20th Century, 1901 - 2000
The BDC has fewer 20th and 21st century travel writings about our area to share:
- My Trip to St. Helena Island: Discovering Gullah Geechee Culture by C.M. White (2019) is a rare-for-us children's book. The BDC does not collect many children's books but we do have this one from the Travel Adventure series. The illustrations are photographs of some of the local sites related to Gullah culture including a two page spread about the artistic interpretation of a sweetgrass basket that is in the middle of the St. Helena Branch Library. Most of the narration is a sentence or three relevant to the photographic image written at an elementary school grade level.

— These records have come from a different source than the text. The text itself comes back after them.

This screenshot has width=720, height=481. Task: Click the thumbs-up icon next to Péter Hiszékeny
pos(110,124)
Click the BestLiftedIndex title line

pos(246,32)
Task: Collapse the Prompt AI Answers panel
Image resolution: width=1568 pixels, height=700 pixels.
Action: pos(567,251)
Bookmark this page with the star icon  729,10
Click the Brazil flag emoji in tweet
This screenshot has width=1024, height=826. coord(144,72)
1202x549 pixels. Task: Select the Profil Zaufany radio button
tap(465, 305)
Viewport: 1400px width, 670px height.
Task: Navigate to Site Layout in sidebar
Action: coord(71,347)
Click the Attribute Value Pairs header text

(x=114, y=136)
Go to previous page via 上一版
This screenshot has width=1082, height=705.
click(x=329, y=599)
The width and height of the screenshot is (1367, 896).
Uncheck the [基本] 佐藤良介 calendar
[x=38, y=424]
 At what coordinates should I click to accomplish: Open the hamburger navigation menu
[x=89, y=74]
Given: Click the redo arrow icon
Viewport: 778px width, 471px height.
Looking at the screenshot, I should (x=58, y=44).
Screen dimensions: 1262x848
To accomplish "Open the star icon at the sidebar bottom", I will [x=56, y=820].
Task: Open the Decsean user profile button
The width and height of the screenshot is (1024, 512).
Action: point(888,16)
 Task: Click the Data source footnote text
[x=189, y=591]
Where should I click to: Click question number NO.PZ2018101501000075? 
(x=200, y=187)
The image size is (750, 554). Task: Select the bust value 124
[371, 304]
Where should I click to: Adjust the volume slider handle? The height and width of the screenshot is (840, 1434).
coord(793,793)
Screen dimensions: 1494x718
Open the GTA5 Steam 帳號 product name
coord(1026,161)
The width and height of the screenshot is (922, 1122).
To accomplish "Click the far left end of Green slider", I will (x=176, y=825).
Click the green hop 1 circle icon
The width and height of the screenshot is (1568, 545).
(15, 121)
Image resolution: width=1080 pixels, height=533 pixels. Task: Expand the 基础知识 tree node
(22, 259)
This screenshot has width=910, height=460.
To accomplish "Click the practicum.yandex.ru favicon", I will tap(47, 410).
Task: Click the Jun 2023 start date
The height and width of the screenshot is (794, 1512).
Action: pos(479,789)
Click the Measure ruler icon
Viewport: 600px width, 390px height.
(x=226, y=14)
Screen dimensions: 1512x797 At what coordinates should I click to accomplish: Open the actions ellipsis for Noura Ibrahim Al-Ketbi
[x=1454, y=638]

- Jeanne Harman and her husband Harry E. Harman were travel writers based in the Virgin Islands. They wrote travel and relocation guides for the Caribbean and the Sea Islands of South Carolina and Georgia. The materials in this archival collection relate to their publication, the Hilton Head Island Report.
- One Man's Travels Through a Changing America in the 1930s by Jennifer Lynn Ritterhouse (2017) is an account of Jonathan Daniels' driving tour of the South in the summer of 1937. He was the young, white, liberal-minded editor of the Raleigh News and Observer at the time. Ritterhouse uses his unpublished notes, published writings, and archival evidence to place Daniels' journey in context of the time. BTW: Daniels founded the Island Packet newspaper on Hilton Head Island in 1971.
- Islands at the Edge of Time : A Journey to America's Barrier Islands by Gunnar Hansen (1993). The publisher's blurb says that the author "perceives barrier islands... as expressions in time of the processes that make them.... [and] examines how the culture and history of the history of these [the resident] people are shaped by the physical character of their surroundings."
- 100 Things to Do in the South Carolina Lowcountry Before You Die by W. Lynn and Cele Seldon (2025) is the most recent travel related guidebook added to the BDC.